Faktaindonesianews.com – Delegasi dari Rusia dan Ukraina dijadwalkan bertemu di Jenewa, Swiss, Selasa (17/2/2026). Pertemuan ini menjadi bagian dari upaya diplomatik terbaru untuk mengakhiri perang yang telah berlangsung selama empat tahun dan menimbulkan dampak luas bagi stabilitas kawasan Eropa.
Langkah diplomasi ini kembali menjadi sorotan internasional, terlebih setelah Presiden Amerika Serikat, Donald Trump, menyatakan dorongan agar Ukraina segera duduk di meja perundingan. Dalam pernyataannya kepada wartawan di atas Air Force One, Trump menegaskan bahwa negosiasi merupakan jalan terbaik untuk menghentikan konflik berkepanjangan tersebut.
Di sisi lain, Kremlin memastikan bahwa agenda pertemuan di Jenewa akan membahas spektrum isu yang lebih luas dibandingkan pembicaraan sebelumnya di Abu Dhabi pada Januari 2026. Juru Bicara Kremlin, Dmitry Peskov, menyebut diskusi kali ini akan menyentuh isu-isu utama, termasuk persoalan wilayah yang selama ini menjadi titik panas konflik.
Menurut Peskov, perundingan membutuhkan kehadiran kepala delegasi Rusia, yakni Vladimir Medinsky. Ia menilai absennya kepala negosiator dalam pertemuan sebelumnya membuat pembahasan tidak maksimal. “Pertemuan kali ini dimaksudkan untuk membahas spektrum pertanyaan yang lebih luas,” ujarnya dalam konferensi pers di Moskow.
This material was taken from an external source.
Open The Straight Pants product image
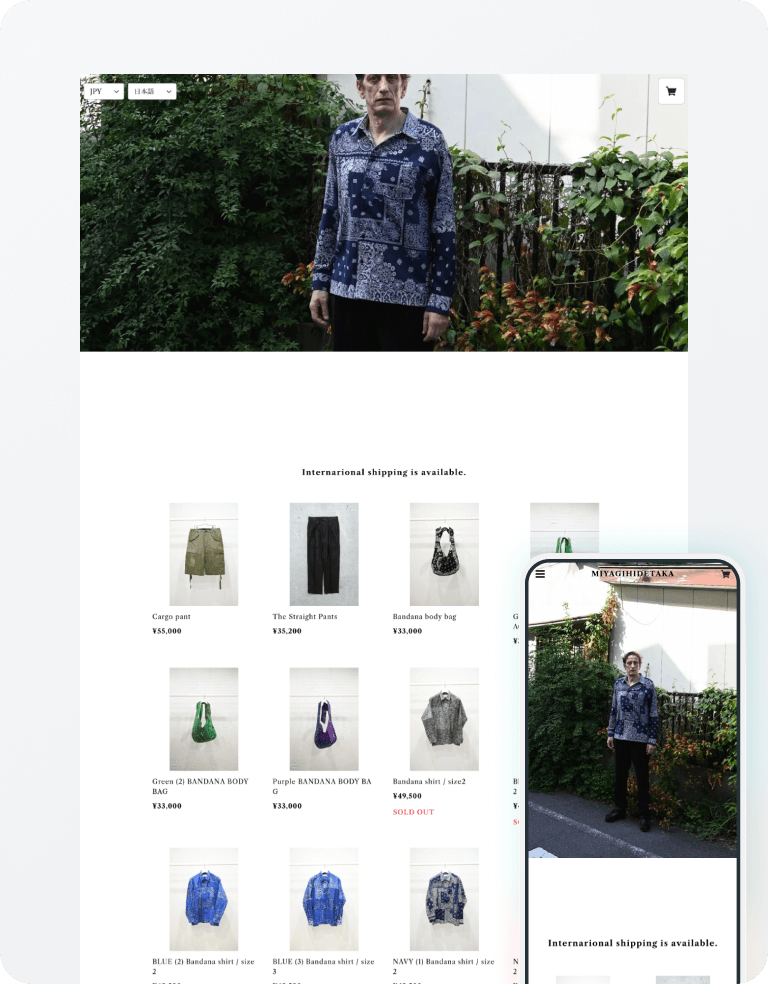click(x=324, y=554)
Sementara itu, Presiden Ukraina, Volodymyr Zelensky, menyampaikan pandangan berbeda. Ia meragukan keseriusan Moskow dalam mencari kompromi. Bahkan menjelang pertemuan di Jenewa, Zelensky menuding pasukan Rusia masih terus melancarkan serangan, yang menurutnya mencerminkan sikap Rusia terhadap upaya diplomatik.
Pertemuan di Jenewa dilaporkan berlangsung tertutup tanpa kehadiran media. Format ini diharapkan memberi ruang bagi kedua pihak untuk berdiskusi lebih terbuka dan fokus pada substansi negosiasi.
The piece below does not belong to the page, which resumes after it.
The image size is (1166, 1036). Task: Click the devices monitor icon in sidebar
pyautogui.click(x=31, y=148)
Konflik Rusia-Ukraina yang dimulai pada Februari 2022 telah menimbulkan krisis kemanusiaan dan gejolak ekonomi global. Berbagai upaya mediasi sebelumnya belum menghasilkan terobosan signifikan. Karena itu, pembicaraan di Jenewa dipandang sebagai momentum penting untuk mencari solusi diplomatik yang realistis.